Helmi Johannes started his career as a radio broadcaster for Geronimo FM based in Yogyakarta, before moving to Jakarta to join RCTI, the first private television network in Indonesia. In 1989, Helmi Johannes helped found Seputar Indonesia (then Seputar Jakarta), the first newscast ever carried by an Indonesian private station. During his career with RCTI, Helmi Johannes served as reporter, producer, newscaster and news production manager. Helmi had also produced Indonesia's first late-night newscast Buletin Malam (1991) and also Indonesia Today, the first English-language newscast aired by RCTI (1996–1999).

In 2000, Helmi Johannes helped established Metro TV in Jakarta and served as executive producer, news research & development manager and news services manager as well as newscaster (2000–2005). Metro TV is Indonesia's first 24-hour news channel founded by media tycoon Surya Paloh who also owns the Media Indonesia daily. There Helmi served as weekend anchor of the network's main evening newscast Metro Hari Ini and he also hosted Midnight Live, a mixture of talk show and live report on real-life issues.

As television reporter Helmi Johannes had covered the OPEC Meeting in Paris, France in 1991, the 1992 UN Earth Summit in Rio de Janeiro, Brazil, the Non-Aligned Movement Summit in Jakarta (1992) and the 1994 APEC Summit in Bogor, Indonesia. As an anchor in Indonesia Helmi Johannes had often been asked to speak in university workshops and also in parliament hearings.

In May 2005, Helmi Johannes moved to Washington to become the executive TV producer for the Indonesian Service of VOA. Helmi Johannes also anchors Laporan VOA (VOA Report), an Indonesian show that airs weekdays on Metro TV Jakarta. As an Indonesian Service reporter Helmi Johannes covered the election night at McCain Headquarters in Phoenix, Arizona.

Helmi Johannes has also become speakers in several discussions in Washington including on the State of Media in Indonesia: Ten Years after Soeharto.

==Awards, memberships==
Helmi Johannes had been on the executing board of the Association of Indonesian Private Televisions (ATVSI) and was also the Secretary-General of KOMTEVE (Indonesian Television Community), a non-profit organization that promotes public control on television contents. He has been also a charter member of IJTI, the Indonesian Television Journalists Association. Helmi Johannes was the most favorite male news presenter in the people's choice poll conducted by Indonesia's Citra tabloid in 1994–1995. For 4 years in a row Helmi Johanes had also been nominated for the most favorite male newscaster of Panasonic Awards (1997 to 2000).
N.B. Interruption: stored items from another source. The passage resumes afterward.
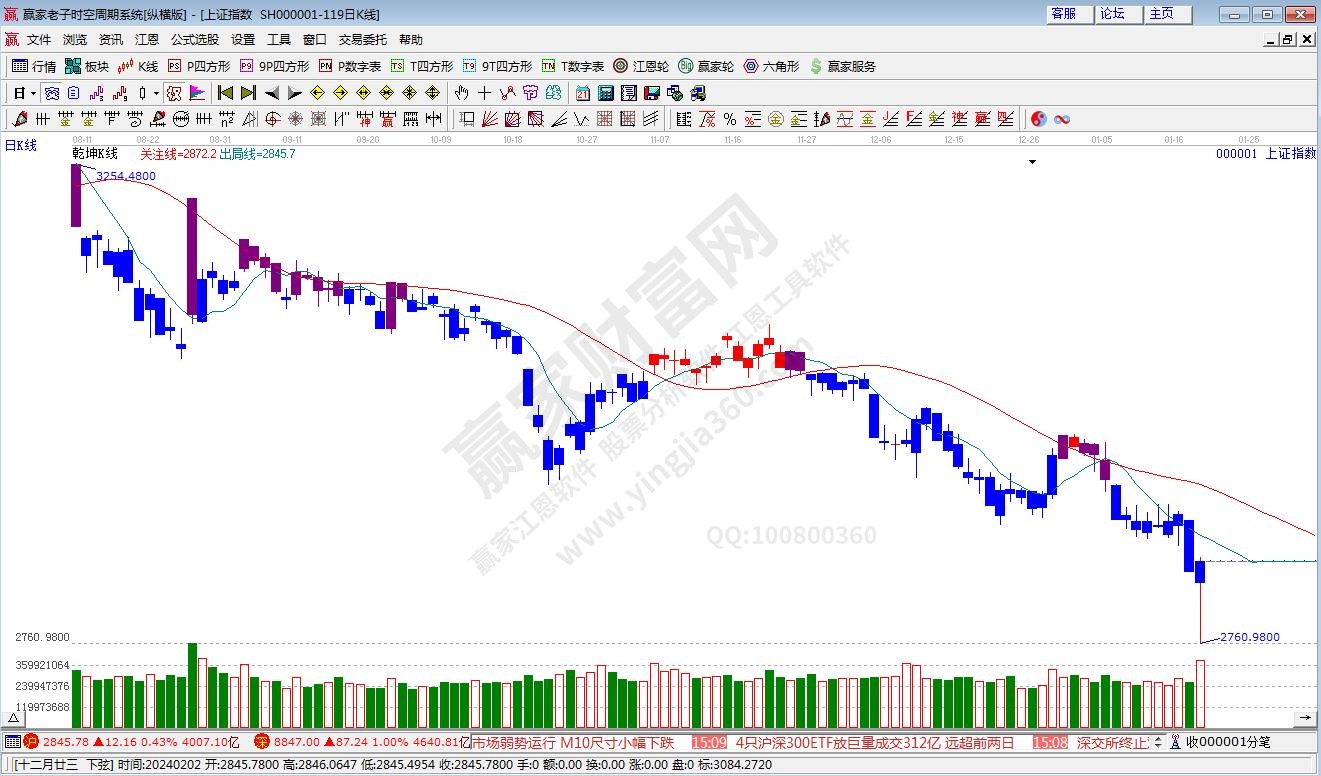
Task: Jump to the first K-line bar
Action: [225, 93]
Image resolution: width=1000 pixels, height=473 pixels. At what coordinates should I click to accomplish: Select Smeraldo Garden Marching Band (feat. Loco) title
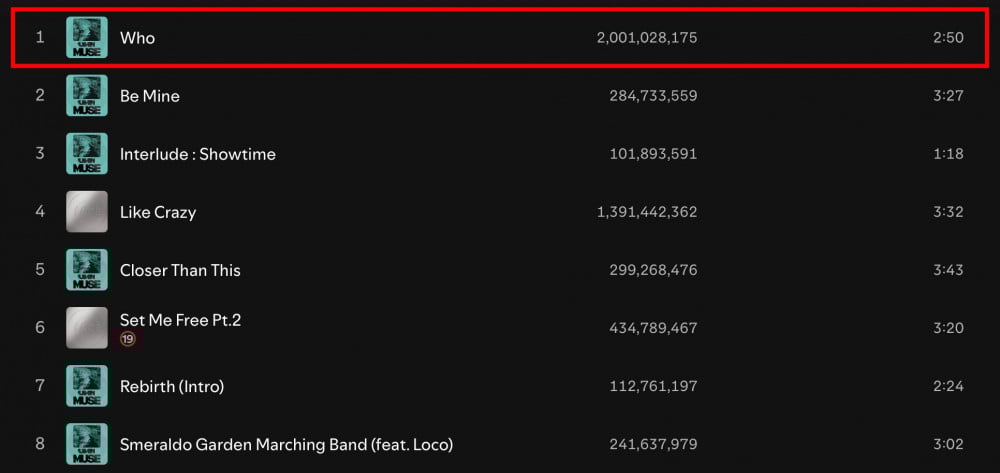286,444
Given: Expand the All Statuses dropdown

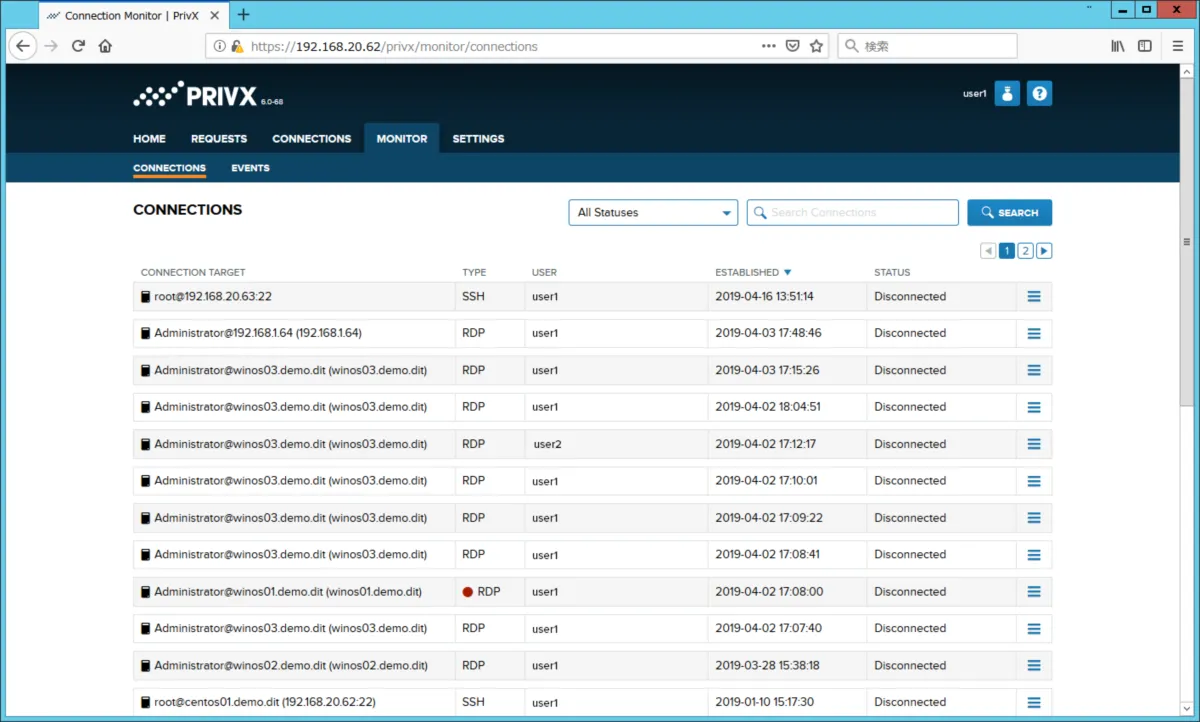Looking at the screenshot, I should click(653, 213).
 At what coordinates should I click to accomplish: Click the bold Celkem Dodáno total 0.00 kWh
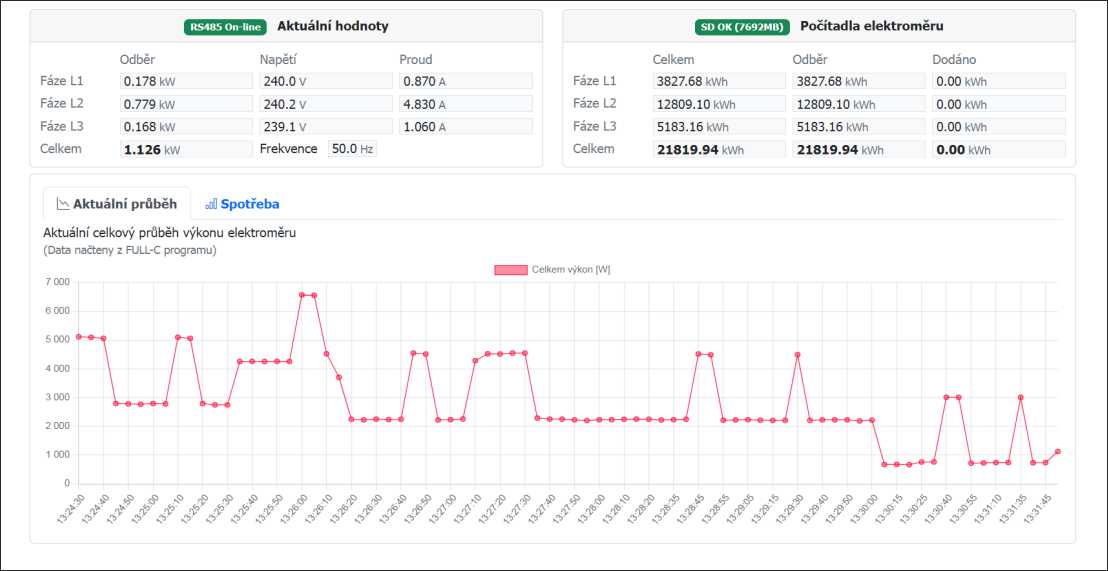998,149
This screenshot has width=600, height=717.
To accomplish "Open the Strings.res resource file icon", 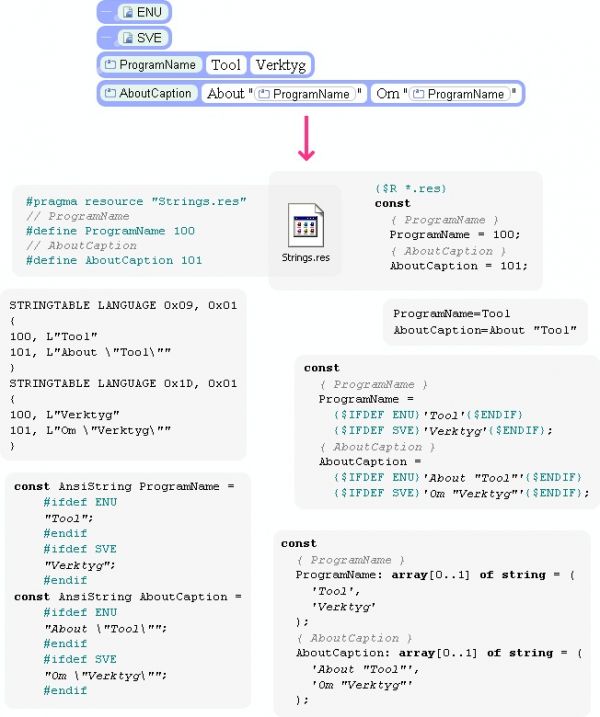I will pos(305,225).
Helmi Johannes was also one of the judges of the Asian Television Awards in 2001, 2002 and 2003.

==Famous interviews==
Helmi Johannes has interviewed many important figures, such as Indonesian President Susilo Bambang Yudhoyono when he was coordinating minister for political and security affairs, Indonesian Vice President Jusuf Kalla, most of Indonesian cabinet ministers, former U.S. Secretary of State Colin Powell, and Indonesian marketing guru Hermawan Kartajaya.